Event Title: Bush Foreign Policy: The Next Stage, Keynote Address
Sponsor: Stanley Foundation Conference on National and Global Security
Location: Ronald Reagan Building and International Trade Center
Date: December 7, 2006
Approximate Number of Attendees: 60
Intern Attending: Ava Jones
Speaker: Stobe Talbott, President of Brookings Institution.
Mr. Talbott believes that US strength is uncertain. It has been diminished because we are held in low regard around the world, seen as a country needing to be contained, and because international institutions are in an advanced state of disrepair due to disillusionment with the US over the war in Iraq. Our disregard for international law, institutions, treaties, and alliances further hurts our standing in the world. We have squandered our strength to topple a totalitarian regime which has turned into a failed state with a civil war and security vacuum. These problems exist not only in Iraq, but also in Afghanistan. Right now our focus should be looking forward to determine what steps we should be taking.
In the best case scenario we can rescue Iraq from complete failure. To do this we will need maximum help, collaboration, trust, and goodwill from the international community. We also need to learn from the failed structure of unilateralism: going in light militarily, dismantling the army and police, excessive reliance on exiles, and the use of Saddam’s prisons to torture.
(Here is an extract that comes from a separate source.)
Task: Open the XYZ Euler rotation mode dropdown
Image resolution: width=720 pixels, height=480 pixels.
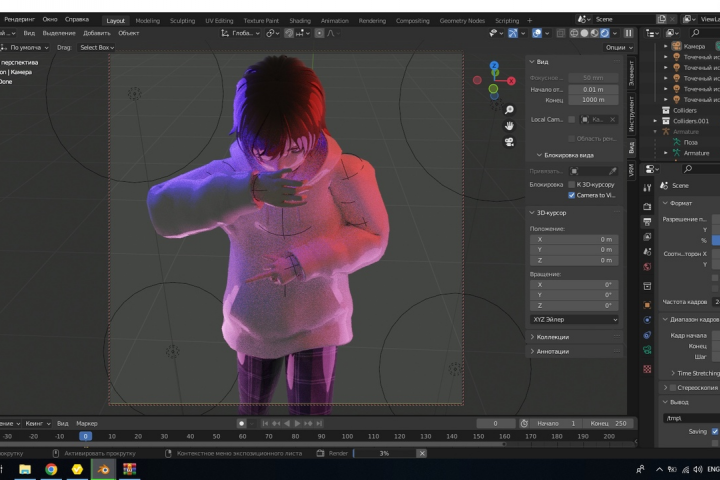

Mr. Talbott expressed some skepticism about the ability of the US to save Iraq; It may be too far gone and out of our control. He states that our “search for new policy is driven primarily by exigencies of American politics without regard to Iraqi politics.” Finally, in looking at Iraq in a larger context we notice that the problems there are symptomatic of the problems in larger US foreign policy.
He offered four suggestions on how to manage this foreign policy problem. Firstly, he stated that we need a broad overhaul of US foreign policy, including a change of course in Iraq. We need to rely more on diplomacy, repair relations with our allies, strengthen international institutions like the UN, and take a new look at arms control and proliferation treaties such as START, NPT, CTBT. Secondly, we need to endorse international law. The US should sign the Rome Statute of the International Criminal Court. Thirdly, we need to engage with the UN Human Rights Council. It is imperative for us to address the treatment of our prisoners and detainees and that includes developing an exit strategy from Guantanamo Bay. We should also firmly abide by the Geneva Convention; the interpretation of this convention should not be left up to the President. Lastly, we need to address climate change. A new policy for global warming will be evidence of a new foreign policy. A successor to the Kyoto Protocol is needed.
The next year of Bush’s presidency will be key to helping the new administration in 2008. The foreign policy decisions he makes will impact not only US strength in the world, but also the legacy of the war in Iraq.